Cinema Il cine-occhio

Il processo ai Chicago 7

Stefano Valva

Il 2020 è stato ed è un anno esageratamente intenso (come se fosse uno del ‘900, un secolo che viene etichettato come il più mutevole della storia dell’umanità) per la miriade di avvenimenti che si sono succeduti: dal problema ambientale in Australia e in altre zone del mondo, alla pandemia per il Covid-19, fino alla sensibilizzazione sociale verso i casi di cronaca che hanno colpito la comunità di colore, aizzando il movimento Black Lives Matter.

Tale protesta sociale, che continua anche a livello mediatico in virtù delle imminenti elezioni presidenziali, rimembra il 1968, anno di ambientazione del nuovo film di Aaron Sorkin, mai banale nella scelta dei soggetti, in corrispondenza alla realtà odierna.

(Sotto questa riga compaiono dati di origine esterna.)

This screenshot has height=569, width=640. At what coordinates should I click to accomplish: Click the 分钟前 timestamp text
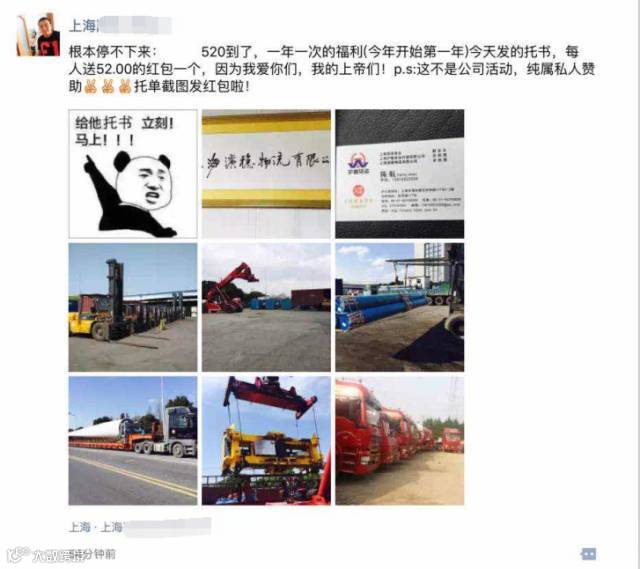pos(104,555)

Pure in quel 1968 ci fu la rincorsa alla Casa Bianca, ed il passaggio di consegne (effettivo dal gennaio 1969) dal conservatore di matrice kennediana Lyndon Johnson all’ultra conservatore Richard Nixon, colui che pose fine alla parentesi di ribellione della comunità hippie.

Il processo ai Chicago 7 (oltre ad essere il titolo dell’opera dell’autore newyorkese), è un avvenimento cruciale, non solo a livello giudiziario, ma per l’intera storiografia americana. Tale evento i cinefili lo hanno spesso sentito di contorno in opere cinematografiche o in serie tv del genere period drama, o in documentari che ricostruiscono i processi culturali.

Sorkin ne dedica un’intera pellicola, e per un autore che ha scritto e diretto il biopic più anticonvenzionale degli ultimi anni – quello su Steve Jobs – ci si poteva aspettare che Il processo ai Chicago 7 non sarebbe stato né didascalico, né lineare, né dichiarativo, e nemmeno una mitizzazione dei protagonisti.

Le scelte dello sceneggiatore – prima che del regista – sono esemplificative del suo essere un esperto di caduta della grande narrazione: la rivolta nelle piazze di Chicago, dalla quale scaturisce il processo a 7 componenti dei movimenti sociali di protesta americani, l’autore la inserisce intrecciandola durante le sequenze del processo, e nel mezzo dei ricordi, che i personaggi riaffiorano del loro d-day, per una ricostruzione da indagine poliziesca, che parte dall’inconscio; il film inoltre, non diviene tout court un legal drama, i momenti in tribunale sono conditi da una finzione cinematografica manifesta, che accentua la mitologia dell’evento nell’immaginario della popolazione; infine, le inquadrature sono per lo più frenetiche, con campi contro campi continui ed un montaggio pieno di stacchi, con la presenza di piani sequenza in prevalenza durante le scene “giudiziarie”, così da coinvolgere il pubblico in uno spazio filmico tanto risicato, quanto cosparso di contenuti drammatici.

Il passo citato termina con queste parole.